#### MATERIAL FOR THIS EXERCISE

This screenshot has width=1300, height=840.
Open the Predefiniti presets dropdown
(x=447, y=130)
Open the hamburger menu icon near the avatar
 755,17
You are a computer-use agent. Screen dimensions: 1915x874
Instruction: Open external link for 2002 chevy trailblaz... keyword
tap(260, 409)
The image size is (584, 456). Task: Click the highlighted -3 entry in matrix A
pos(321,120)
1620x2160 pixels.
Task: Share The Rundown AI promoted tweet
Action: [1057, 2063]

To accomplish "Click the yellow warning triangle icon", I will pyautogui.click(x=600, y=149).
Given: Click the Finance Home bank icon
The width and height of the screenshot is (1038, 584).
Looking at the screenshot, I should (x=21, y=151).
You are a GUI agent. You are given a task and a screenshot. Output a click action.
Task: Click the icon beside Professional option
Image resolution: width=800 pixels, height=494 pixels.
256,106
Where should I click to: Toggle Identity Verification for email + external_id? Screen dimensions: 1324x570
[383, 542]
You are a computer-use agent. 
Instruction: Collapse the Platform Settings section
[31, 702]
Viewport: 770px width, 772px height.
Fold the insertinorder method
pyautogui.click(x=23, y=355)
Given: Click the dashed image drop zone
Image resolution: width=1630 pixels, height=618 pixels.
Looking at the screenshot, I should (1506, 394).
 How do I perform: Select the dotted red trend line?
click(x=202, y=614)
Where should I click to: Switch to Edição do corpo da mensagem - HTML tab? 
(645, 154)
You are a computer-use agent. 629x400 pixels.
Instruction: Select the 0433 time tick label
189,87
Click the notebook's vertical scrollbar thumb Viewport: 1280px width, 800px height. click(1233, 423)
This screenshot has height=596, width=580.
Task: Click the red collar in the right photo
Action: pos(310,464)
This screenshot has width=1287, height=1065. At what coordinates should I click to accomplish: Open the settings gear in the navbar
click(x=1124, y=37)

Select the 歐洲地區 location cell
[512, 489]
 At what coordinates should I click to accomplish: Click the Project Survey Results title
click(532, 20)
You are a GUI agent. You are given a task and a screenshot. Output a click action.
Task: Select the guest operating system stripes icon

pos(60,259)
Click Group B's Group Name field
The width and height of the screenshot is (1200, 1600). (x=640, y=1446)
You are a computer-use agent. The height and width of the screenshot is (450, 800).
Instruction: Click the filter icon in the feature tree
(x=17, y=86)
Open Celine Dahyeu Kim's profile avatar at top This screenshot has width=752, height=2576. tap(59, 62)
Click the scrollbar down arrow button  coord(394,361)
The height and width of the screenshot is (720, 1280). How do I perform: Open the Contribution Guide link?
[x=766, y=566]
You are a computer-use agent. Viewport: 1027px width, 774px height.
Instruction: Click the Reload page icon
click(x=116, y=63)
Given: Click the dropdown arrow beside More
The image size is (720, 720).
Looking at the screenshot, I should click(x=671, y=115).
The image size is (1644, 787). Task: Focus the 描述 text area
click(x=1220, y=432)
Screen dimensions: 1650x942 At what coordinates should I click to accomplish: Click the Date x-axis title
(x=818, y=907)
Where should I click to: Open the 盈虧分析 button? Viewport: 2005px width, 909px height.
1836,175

########

● WORK TO COMPLETE: Write out, word for word, the line containing "Click Group B's Group Name field" and all the lines after it in the entries above, and nothing more.

● SOLUTION BELOW:
Click Group B's Group Name field
The width and height of the screenshot is (1200, 1600). (x=640, y=1446)
You are a computer-use agent. The height and width of the screenshot is (450, 800).
Instruction: Click the filter icon in the feature tree
(x=17, y=86)
Open Celine Dahyeu Kim's profile avatar at top This screenshot has width=752, height=2576. tap(59, 62)
Click the scrollbar down arrow button  coord(394,361)
The height and width of the screenshot is (720, 1280). How do I perform: Open the Contribution Guide link?
[x=766, y=566]
You are a computer-use agent. Viewport: 1027px width, 774px height.
Instruction: Click the Reload page icon
click(x=116, y=63)
Given: Click the dropdown arrow beside More
The image size is (720, 720).
Looking at the screenshot, I should click(x=671, y=115).
The image size is (1644, 787). Task: Focus the 描述 text area
click(x=1220, y=432)
Screen dimensions: 1650x942 At what coordinates should I click to accomplish: Click the Date x-axis title
(x=818, y=907)
Where should I click to: Open the 盈虧分析 button? Viewport: 2005px width, 909px height.
1836,175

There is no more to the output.